UCF STIG Viewer Logo

The web server must provide install options to exclude the installation of documentation, sample code, example applications, and tutorials.


Overview

Finding ID Version Rule ID IA Controls Severity
V-206377 SRG-APP-000141-WSR-000077 SV-206377r395853_rule Medium
Description
Web server documentation, sample code, example applications, and tutorials may be an exploitable threat to a web server because this type of code has not been evaluated and approved. A production web server must only contain components that are operationally necessary (e.g., compiled code, scripts, web-content, etc.). Any documentation, sample code, example applications, and tutorials must be removed from a production web server. To make certain that the documentation and code are not installed or uninstalled completely; the web server must offer an option as part of the installation process to exclude these packages or to uninstall the packages if necessary.
STIG Date
Web Server Security Requirements Guide 2022-09-20

Details

Check Text ( C-6638r377723_chk )
Review the web server documentation and deployment configuration to determine if the web server contains documentation, sample code, example applications, or tutorials.
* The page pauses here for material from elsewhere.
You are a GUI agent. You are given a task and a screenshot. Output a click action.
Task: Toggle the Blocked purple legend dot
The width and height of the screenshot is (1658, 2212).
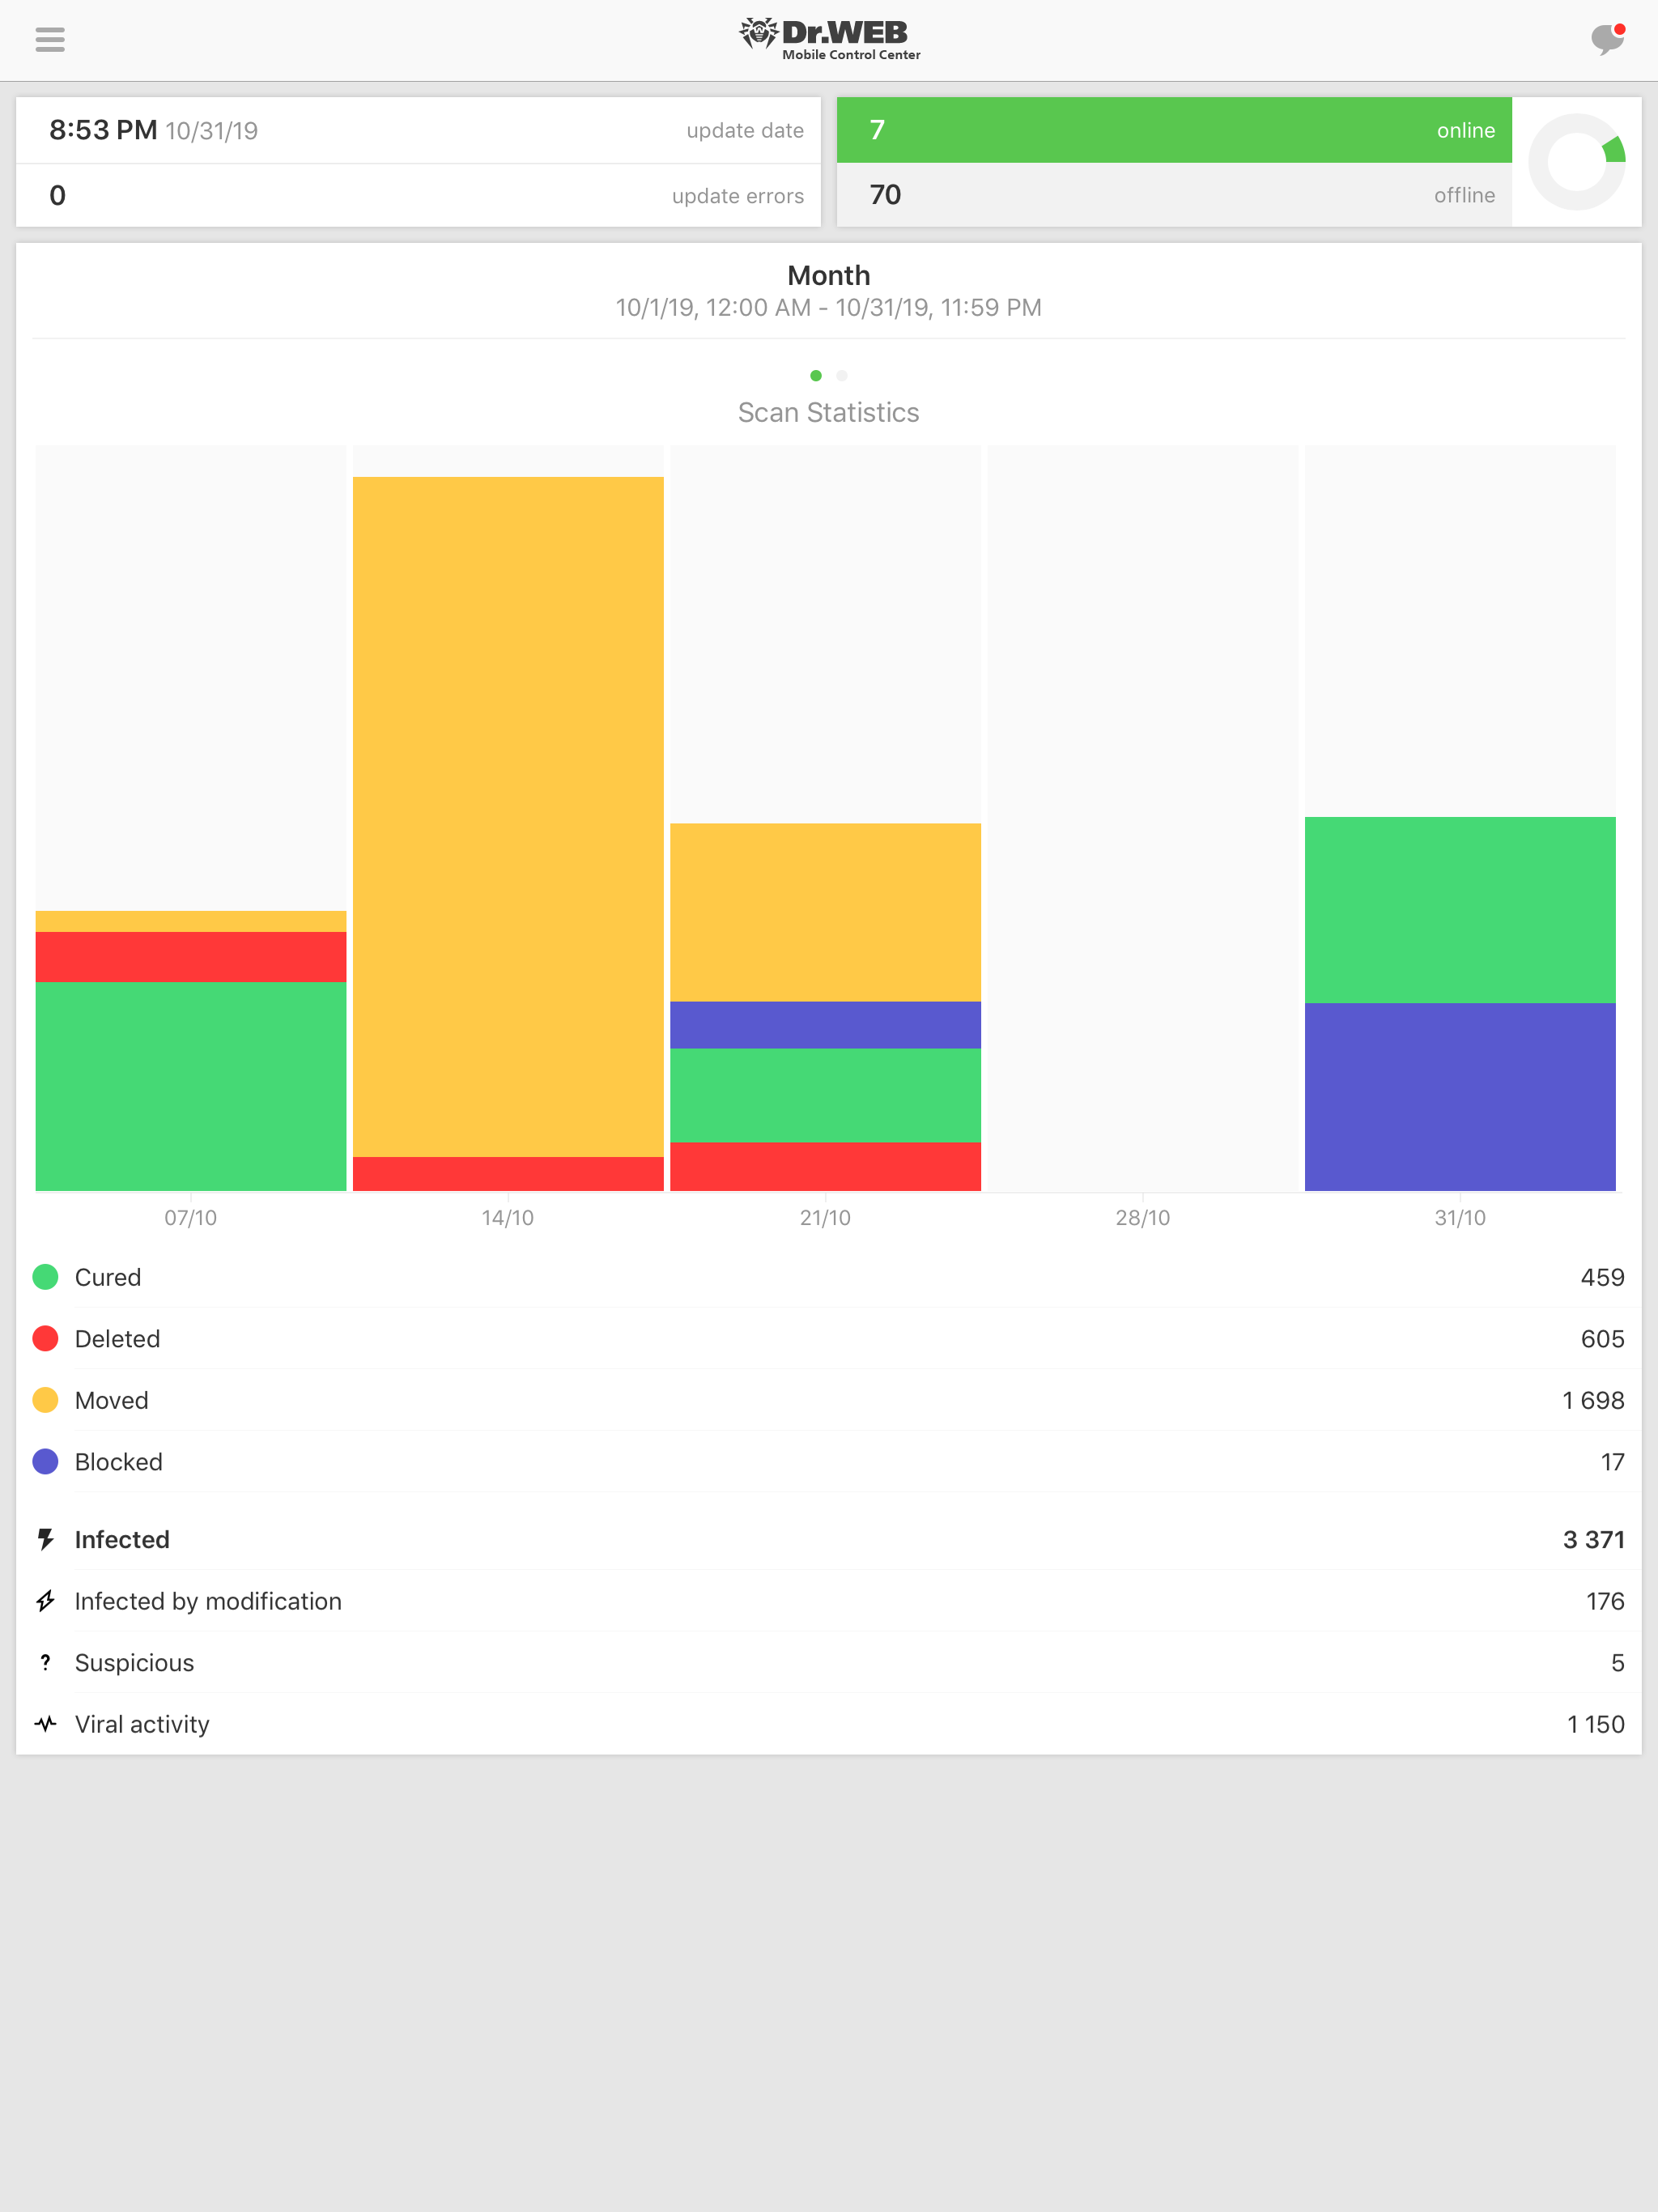point(45,1462)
Verify the web server install process also offers an option to exclude these elements from installation and provides an uninstall option for their removal.

If web server documentation, sample code, example applications, or tutorials are installed or the web server install process does not offer an option to exclude these elements from installation, this is a finding.
Fix Text (F-6638r377724_fix)
Use the web server uninstall facility or manually remove any documentation, sample code, example applications, and tutorials.